(Collected data)

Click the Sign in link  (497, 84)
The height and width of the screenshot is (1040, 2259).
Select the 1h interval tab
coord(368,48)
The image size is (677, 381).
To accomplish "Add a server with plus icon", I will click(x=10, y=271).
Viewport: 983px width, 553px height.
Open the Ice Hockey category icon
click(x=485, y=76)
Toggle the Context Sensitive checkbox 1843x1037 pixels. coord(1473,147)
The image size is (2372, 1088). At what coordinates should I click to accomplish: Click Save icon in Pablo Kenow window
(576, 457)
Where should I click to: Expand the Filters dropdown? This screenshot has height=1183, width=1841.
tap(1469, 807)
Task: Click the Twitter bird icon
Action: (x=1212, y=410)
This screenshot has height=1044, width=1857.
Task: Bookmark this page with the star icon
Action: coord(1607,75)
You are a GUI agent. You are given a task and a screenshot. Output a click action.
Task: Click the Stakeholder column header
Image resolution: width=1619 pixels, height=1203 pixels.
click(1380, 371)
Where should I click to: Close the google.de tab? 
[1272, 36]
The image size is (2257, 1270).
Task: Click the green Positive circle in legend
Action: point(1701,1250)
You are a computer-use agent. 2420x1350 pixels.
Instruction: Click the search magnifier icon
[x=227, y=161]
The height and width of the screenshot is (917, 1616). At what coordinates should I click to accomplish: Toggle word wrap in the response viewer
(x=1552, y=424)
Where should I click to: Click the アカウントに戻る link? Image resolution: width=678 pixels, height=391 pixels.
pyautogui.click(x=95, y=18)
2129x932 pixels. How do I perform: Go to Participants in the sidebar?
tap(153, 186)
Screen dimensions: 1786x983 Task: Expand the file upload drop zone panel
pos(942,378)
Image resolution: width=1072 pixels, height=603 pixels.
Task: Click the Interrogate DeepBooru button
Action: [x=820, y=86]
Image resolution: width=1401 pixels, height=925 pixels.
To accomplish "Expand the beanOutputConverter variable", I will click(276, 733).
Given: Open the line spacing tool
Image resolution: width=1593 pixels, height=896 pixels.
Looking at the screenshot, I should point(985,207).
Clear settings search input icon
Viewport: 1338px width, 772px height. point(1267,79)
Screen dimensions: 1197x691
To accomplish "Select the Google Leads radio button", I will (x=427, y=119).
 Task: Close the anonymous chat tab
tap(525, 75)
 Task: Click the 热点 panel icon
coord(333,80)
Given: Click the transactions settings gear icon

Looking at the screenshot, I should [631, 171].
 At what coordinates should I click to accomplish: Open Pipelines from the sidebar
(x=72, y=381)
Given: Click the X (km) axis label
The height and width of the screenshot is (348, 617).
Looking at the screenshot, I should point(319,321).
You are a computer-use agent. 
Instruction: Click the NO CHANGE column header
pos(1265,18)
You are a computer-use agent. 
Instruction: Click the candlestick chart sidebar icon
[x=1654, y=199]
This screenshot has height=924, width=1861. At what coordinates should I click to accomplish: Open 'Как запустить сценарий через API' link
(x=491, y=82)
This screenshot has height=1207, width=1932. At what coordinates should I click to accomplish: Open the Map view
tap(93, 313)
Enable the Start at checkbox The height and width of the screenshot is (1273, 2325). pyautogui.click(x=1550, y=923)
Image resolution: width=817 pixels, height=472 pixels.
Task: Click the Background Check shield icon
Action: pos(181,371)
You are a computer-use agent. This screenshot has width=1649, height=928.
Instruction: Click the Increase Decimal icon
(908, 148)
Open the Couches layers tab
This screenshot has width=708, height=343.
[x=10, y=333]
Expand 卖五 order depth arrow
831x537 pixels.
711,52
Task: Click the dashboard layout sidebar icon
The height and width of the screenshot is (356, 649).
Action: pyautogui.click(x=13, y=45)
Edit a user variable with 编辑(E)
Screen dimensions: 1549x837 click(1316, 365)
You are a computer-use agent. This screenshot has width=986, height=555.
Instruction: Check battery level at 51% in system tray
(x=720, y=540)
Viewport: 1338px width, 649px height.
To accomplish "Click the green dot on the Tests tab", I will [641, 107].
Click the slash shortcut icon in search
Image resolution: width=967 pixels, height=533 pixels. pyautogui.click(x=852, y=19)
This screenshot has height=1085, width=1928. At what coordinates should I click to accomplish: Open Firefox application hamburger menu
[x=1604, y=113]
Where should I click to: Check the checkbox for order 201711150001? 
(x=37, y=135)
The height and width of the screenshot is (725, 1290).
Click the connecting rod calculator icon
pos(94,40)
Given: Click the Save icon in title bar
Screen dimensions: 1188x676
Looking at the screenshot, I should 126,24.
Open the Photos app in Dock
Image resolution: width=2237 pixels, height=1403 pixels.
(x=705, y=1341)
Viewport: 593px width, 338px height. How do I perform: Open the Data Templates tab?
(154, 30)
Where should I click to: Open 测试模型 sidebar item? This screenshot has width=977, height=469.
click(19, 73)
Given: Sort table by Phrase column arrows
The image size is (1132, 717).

ASSIGNMENT: Copy out every record exactly; leave nothing out.

RESPONSE:
Click the Sign in link  (497, 84)
The height and width of the screenshot is (1040, 2259).
Select the 1h interval tab
coord(368,48)
The image size is (677, 381).
To accomplish "Add a server with plus icon", I will click(x=10, y=271).
Viewport: 983px width, 553px height.
Open the Ice Hockey category icon
click(x=485, y=76)
Toggle the Context Sensitive checkbox 1843x1037 pixels. coord(1473,147)
The image size is (2372, 1088). At what coordinates should I click to accomplish: Click Save icon in Pablo Kenow window
(576, 457)
Where should I click to: Expand the Filters dropdown? This screenshot has height=1183, width=1841.
tap(1469, 807)
Task: Click the Twitter bird icon
Action: (x=1212, y=410)
This screenshot has height=1044, width=1857.
Task: Bookmark this page with the star icon
Action: coord(1607,75)
You are a GUI agent. You are given a task and a screenshot. Output a click action.
Task: Click the Stakeholder column header
Image resolution: width=1619 pixels, height=1203 pixels.
click(1380, 371)
Where should I click to: Close the google.de tab? 
[1272, 36]
The image size is (2257, 1270).
Task: Click the green Positive circle in legend
Action: point(1701,1250)
You are a computer-use agent. 2420x1350 pixels.
Instruction: Click the search magnifier icon
[x=227, y=161]
The height and width of the screenshot is (917, 1616). At what coordinates should I click to accomplish: Toggle word wrap in the response viewer
(x=1552, y=424)
Where should I click to: Click the アカウントに戻る link? Image resolution: width=678 pixels, height=391 pixels.
pyautogui.click(x=95, y=18)
2129x932 pixels. How do I perform: Go to Participants in the sidebar?
tap(153, 186)
Screen dimensions: 1786x983 Task: Expand the file upload drop zone panel
pos(942,378)
Image resolution: width=1072 pixels, height=603 pixels.
Task: Click the Interrogate DeepBooru button
Action: [x=820, y=86]
Image resolution: width=1401 pixels, height=925 pixels.
To accomplish "Expand the beanOutputConverter variable", I will click(276, 733).
Given: Open the line spacing tool
Image resolution: width=1593 pixels, height=896 pixels.
Looking at the screenshot, I should point(985,207).
Clear settings search input icon
Viewport: 1338px width, 772px height. point(1267,79)
Screen dimensions: 1197x691
To accomplish "Select the Google Leads radio button", I will (x=427, y=119).
 Task: Close the anonymous chat tab
tap(525, 75)
 Task: Click the 热点 panel icon
coord(333,80)
Given: Click the transactions settings gear icon

Looking at the screenshot, I should [631, 171].
 At what coordinates should I click to accomplish: Open Pipelines from the sidebar
(x=72, y=381)
Given: Click the X (km) axis label
The height and width of the screenshot is (348, 617).
Looking at the screenshot, I should point(319,321).
You are a computer-use agent. 
Instruction: Click the NO CHANGE column header
pos(1265,18)
You are a computer-use agent. 
Instruction: Click the candlestick chart sidebar icon
[x=1654, y=199]
This screenshot has height=924, width=1861. At what coordinates should I click to accomplish: Open 'Как запустить сценарий через API' link
(x=491, y=82)
This screenshot has height=1207, width=1932. At what coordinates should I click to accomplish: Open the Map view
tap(93, 313)
Enable the Start at checkbox The height and width of the screenshot is (1273, 2325). pyautogui.click(x=1550, y=923)
Image resolution: width=817 pixels, height=472 pixels.
Task: Click the Background Check shield icon
Action: pos(181,371)
You are a computer-use agent. This screenshot has width=1649, height=928.
Instruction: Click the Increase Decimal icon
(908, 148)
Open the Couches layers tab
This screenshot has width=708, height=343.
[x=10, y=333]
Expand 卖五 order depth arrow
831x537 pixels.
711,52
Task: Click the dashboard layout sidebar icon
The height and width of the screenshot is (356, 649).
Action: pyautogui.click(x=13, y=45)
Edit a user variable with 编辑(E)
Screen dimensions: 1549x837 click(1316, 365)
You are a computer-use agent. This screenshot has width=986, height=555.
Instruction: Check battery level at 51% in system tray
(x=720, y=540)
Viewport: 1338px width, 649px height.
To accomplish "Click the green dot on the Tests tab", I will [641, 107].
Click the slash shortcut icon in search
Image resolution: width=967 pixels, height=533 pixels. pyautogui.click(x=852, y=19)
This screenshot has height=1085, width=1928. At what coordinates should I click to accomplish: Open Firefox application hamburger menu
[x=1604, y=113]
Where should I click to: Check the checkbox for order 201711150001? 
(x=37, y=135)
The height and width of the screenshot is (725, 1290).
Click the connecting rod calculator icon
pos(94,40)
Given: Click the Save icon in title bar
Screen dimensions: 1188x676
Looking at the screenshot, I should 126,24.
Open the Photos app in Dock
Image resolution: width=2237 pixels, height=1403 pixels.
(x=705, y=1341)
Viewport: 593px width, 338px height. How do I perform: Open the Data Templates tab?
(154, 30)
Where should I click to: Open 测试模型 sidebar item? This screenshot has width=977, height=469.
click(19, 73)
Given: Sort table by Phrase column arrows
The image size is (1132, 717).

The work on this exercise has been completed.